Neuron-derived signals induce myelination by oligodendrocytes. On page 937, Trajkovic et al. report that neurons achieve this goal, in part, by triggering exocytosis of myelin membrane proteins from late endosomes or lysosomes to the plasma membrane.
Proteolipid protein (PLP) is a major component of the myelin membrane sheath that surrounds axons. The team found that although PLP was initially transported to the plasma membrane of immature oligodendrocytes, it was efficiently endocytosed in a clathrin-independent manner and stored in late endosomes or lysosomes (LE/L). When oligodendrocytes were cocultured with neurons, however, PLP localization in the LE/L was decreased. Retrograde vesicle movement increased, and the PLP was exocytosed and dumped into the myelin membrane.
It is not yet clear what the signal from neurons is that triggers PLP exocytosis, but the signaling cascade required cAMP signaling within the glial cell. Moreover, direct cell contact between the neuron and oligodendrocyte was not required, implying that the signaling factor is secreted by the neurons and is soluble.

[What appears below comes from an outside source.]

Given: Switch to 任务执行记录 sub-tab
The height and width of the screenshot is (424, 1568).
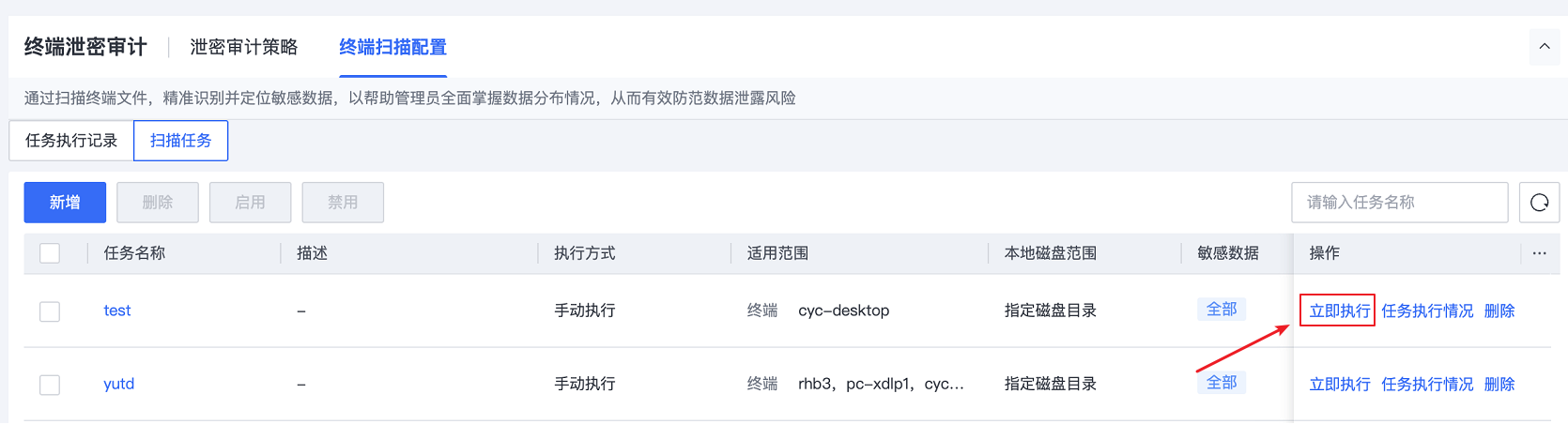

The team is currently trying to identify the signal using a two-pronged approach: systematic screening in case it is a novel factor; and testing previously identified neuron–glia signaling molecules. So far they have not found a signal that triggers PLP movement. But the current work establishes that one cell type can influence membrane trafficking in a neighboring cell type—and thus that studying vesicle transport in single-cell cultures may reveal only a portion of the picture.